■ Input rows ■

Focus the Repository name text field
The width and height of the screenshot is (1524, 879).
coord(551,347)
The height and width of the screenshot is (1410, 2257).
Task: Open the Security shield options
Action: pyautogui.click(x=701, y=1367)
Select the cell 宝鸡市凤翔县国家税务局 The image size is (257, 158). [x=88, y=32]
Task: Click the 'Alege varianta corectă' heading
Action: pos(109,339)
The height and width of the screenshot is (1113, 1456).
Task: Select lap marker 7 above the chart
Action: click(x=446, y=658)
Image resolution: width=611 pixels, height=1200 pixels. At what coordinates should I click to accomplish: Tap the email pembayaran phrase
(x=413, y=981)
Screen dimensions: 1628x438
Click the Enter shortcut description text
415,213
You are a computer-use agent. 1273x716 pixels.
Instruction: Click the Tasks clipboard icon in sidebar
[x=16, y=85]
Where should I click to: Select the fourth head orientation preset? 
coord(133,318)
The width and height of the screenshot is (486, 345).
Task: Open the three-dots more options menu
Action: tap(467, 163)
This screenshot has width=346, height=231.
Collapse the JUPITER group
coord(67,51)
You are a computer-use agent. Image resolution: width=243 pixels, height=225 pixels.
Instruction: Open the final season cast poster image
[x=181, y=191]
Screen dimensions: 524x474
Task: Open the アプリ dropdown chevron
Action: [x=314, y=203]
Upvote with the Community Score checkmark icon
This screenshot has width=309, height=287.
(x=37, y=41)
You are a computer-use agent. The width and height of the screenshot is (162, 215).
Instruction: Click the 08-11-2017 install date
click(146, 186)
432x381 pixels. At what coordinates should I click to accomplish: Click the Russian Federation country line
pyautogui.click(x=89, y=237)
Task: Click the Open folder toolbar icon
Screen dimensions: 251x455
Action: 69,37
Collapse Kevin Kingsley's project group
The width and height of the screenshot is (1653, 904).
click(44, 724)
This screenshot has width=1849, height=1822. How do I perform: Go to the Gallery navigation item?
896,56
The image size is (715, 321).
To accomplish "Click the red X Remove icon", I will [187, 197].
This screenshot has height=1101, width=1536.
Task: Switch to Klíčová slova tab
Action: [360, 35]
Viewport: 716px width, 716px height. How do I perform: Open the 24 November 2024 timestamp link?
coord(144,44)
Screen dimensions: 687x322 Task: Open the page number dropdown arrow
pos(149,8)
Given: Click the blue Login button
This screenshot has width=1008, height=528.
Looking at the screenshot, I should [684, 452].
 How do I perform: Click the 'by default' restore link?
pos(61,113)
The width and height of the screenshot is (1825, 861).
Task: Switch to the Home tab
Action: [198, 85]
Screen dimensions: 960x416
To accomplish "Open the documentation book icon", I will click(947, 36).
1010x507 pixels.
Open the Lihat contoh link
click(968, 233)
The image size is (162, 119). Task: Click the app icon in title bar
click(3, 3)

■ What you need to do ■
Please copy this listing line for line, character for character.

■ Completed exercise ■
Focus the Repository name text field
The width and height of the screenshot is (1524, 879).
coord(551,347)
The height and width of the screenshot is (1410, 2257).
Task: Open the Security shield options
Action: pyautogui.click(x=701, y=1367)
Select the cell 宝鸡市凤翔县国家税务局 The image size is (257, 158). [x=88, y=32]
Task: Click the 'Alege varianta corectă' heading
Action: pos(109,339)
The height and width of the screenshot is (1113, 1456).
Task: Select lap marker 7 above the chart
Action: click(x=446, y=658)
Image resolution: width=611 pixels, height=1200 pixels. At what coordinates should I click to accomplish: Tap the email pembayaran phrase
(x=413, y=981)
Screen dimensions: 1628x438
Click the Enter shortcut description text
415,213
You are a computer-use agent. 1273x716 pixels.
Instruction: Click the Tasks clipboard icon in sidebar
[x=16, y=85]
Where should I click to: Select the fourth head orientation preset? 
coord(133,318)
The width and height of the screenshot is (486, 345).
Task: Open the three-dots more options menu
Action: tap(467, 163)
This screenshot has width=346, height=231.
Collapse the JUPITER group
coord(67,51)
You are a computer-use agent. Image resolution: width=243 pixels, height=225 pixels.
Instruction: Open the final season cast poster image
[x=181, y=191]
Screen dimensions: 524x474
Task: Open the アプリ dropdown chevron
Action: [x=314, y=203]
Upvote with the Community Score checkmark icon
This screenshot has width=309, height=287.
(x=37, y=41)
You are a computer-use agent. The width and height of the screenshot is (162, 215).
Instruction: Click the 08-11-2017 install date
click(146, 186)
432x381 pixels. At what coordinates should I click to accomplish: Click the Russian Federation country line
pyautogui.click(x=89, y=237)
Task: Click the Open folder toolbar icon
Screen dimensions: 251x455
Action: 69,37
Collapse Kevin Kingsley's project group
The width and height of the screenshot is (1653, 904).
click(44, 724)
This screenshot has width=1849, height=1822. How do I perform: Go to the Gallery navigation item?
896,56
The image size is (715, 321).
To accomplish "Click the red X Remove icon", I will [187, 197].
This screenshot has height=1101, width=1536.
Task: Switch to Klíčová slova tab
Action: [360, 35]
Viewport: 716px width, 716px height. How do I perform: Open the 24 November 2024 timestamp link?
coord(144,44)
Screen dimensions: 687x322 Task: Open the page number dropdown arrow
pos(149,8)
Given: Click the blue Login button
This screenshot has width=1008, height=528.
Looking at the screenshot, I should [684, 452].
 How do I perform: Click the 'by default' restore link?
pos(61,113)
The width and height of the screenshot is (1825, 861).
Task: Switch to the Home tab
Action: [198, 85]
Screen dimensions: 960x416
To accomplish "Open the documentation book icon", I will click(947, 36).
1010x507 pixels.
Open the Lihat contoh link
click(968, 233)
The image size is (162, 119). Task: Click the app icon in title bar
click(3, 3)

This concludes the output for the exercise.